▶ Required work: An exact copy of all the lines below is required, with every image left out.

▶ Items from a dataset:

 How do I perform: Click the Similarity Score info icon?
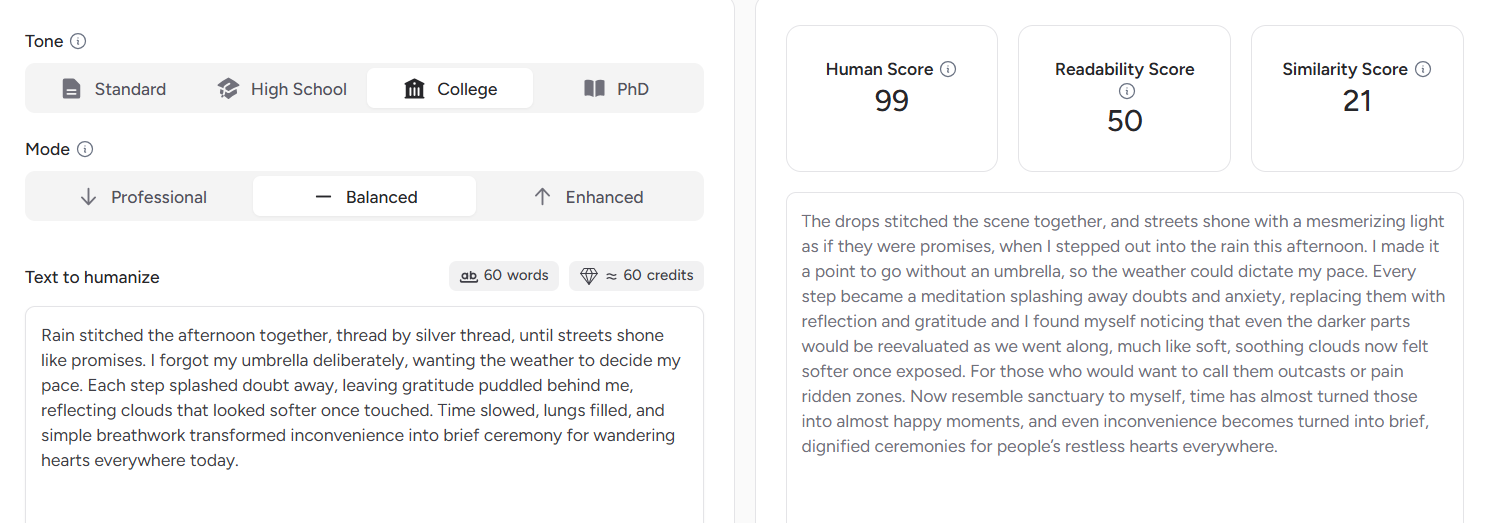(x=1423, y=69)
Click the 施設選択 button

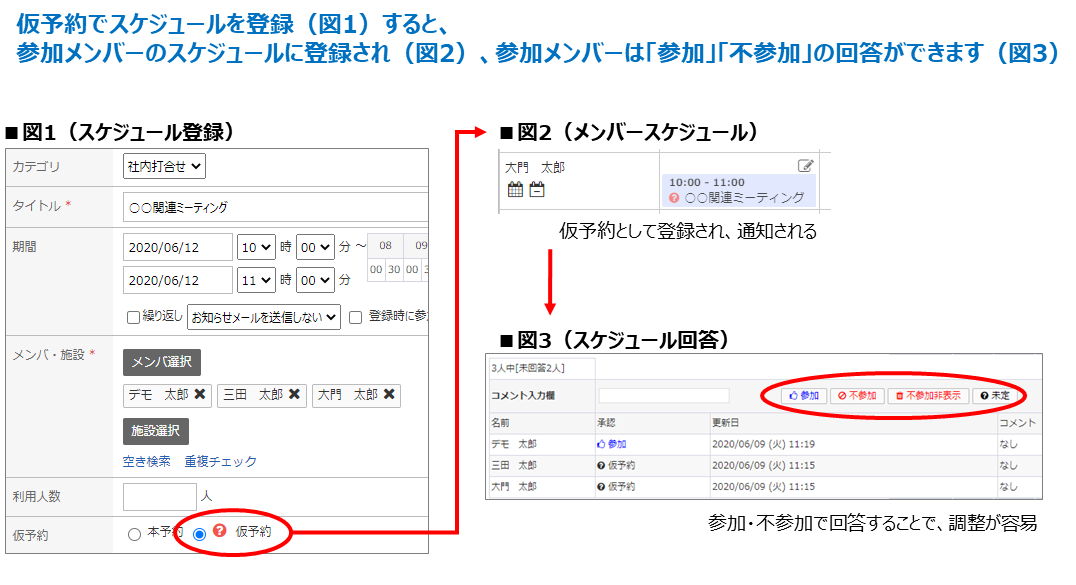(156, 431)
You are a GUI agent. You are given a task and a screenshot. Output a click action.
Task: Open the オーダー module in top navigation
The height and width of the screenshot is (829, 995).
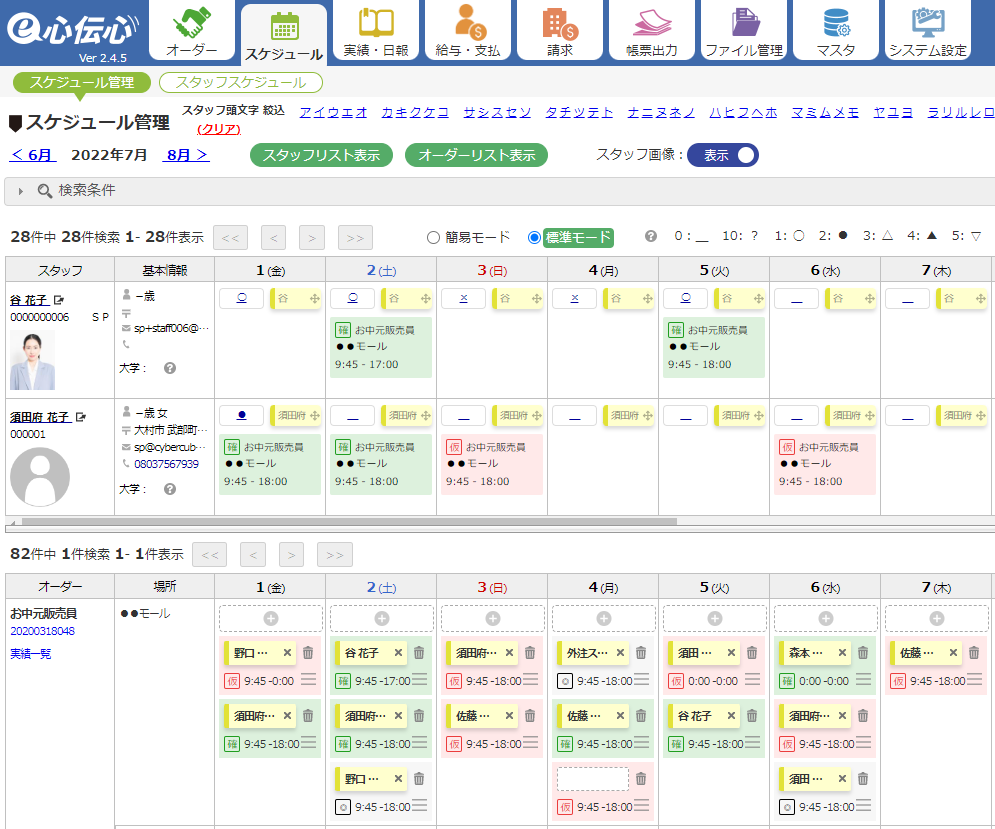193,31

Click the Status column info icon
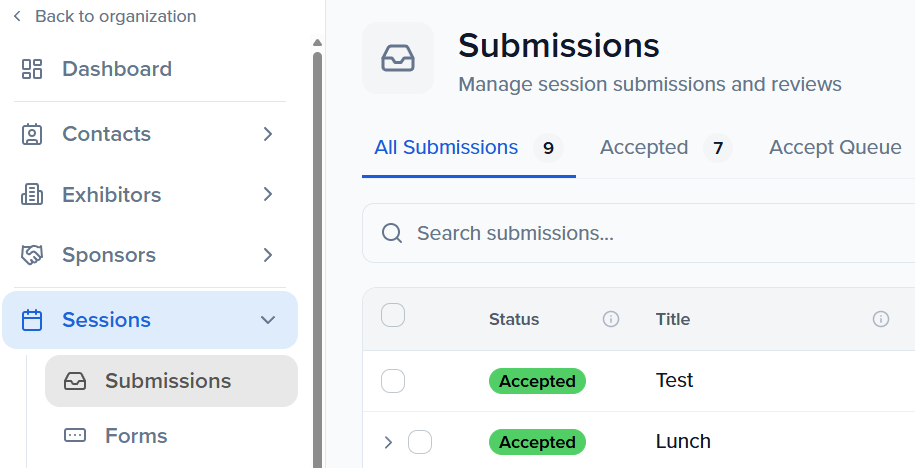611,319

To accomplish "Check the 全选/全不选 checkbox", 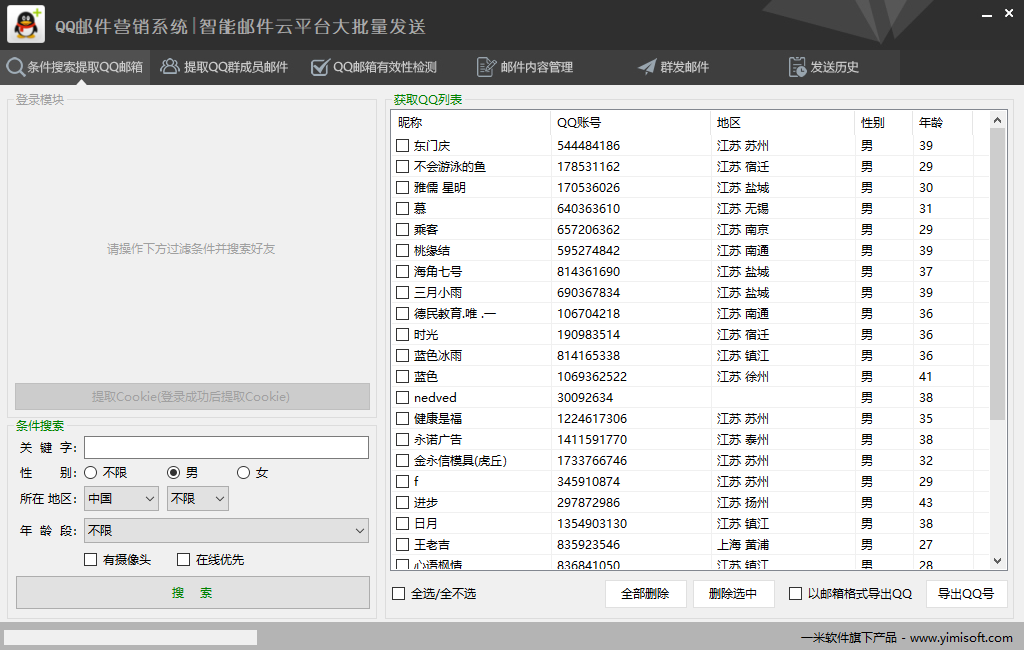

▶ Solution for this exercise:
 How do I perform: Click the Similarity Score info icon?
(x=1423, y=69)
Click the 施設選択 button

(156, 431)
You are a GUI agent. You are given a task and a screenshot. Output a click action.
Task: Open the オーダー module in top navigation
The height and width of the screenshot is (829, 995).
193,31

Click the Status column info icon
611,319

To accomplish "Check the 全选/全不选 checkbox", 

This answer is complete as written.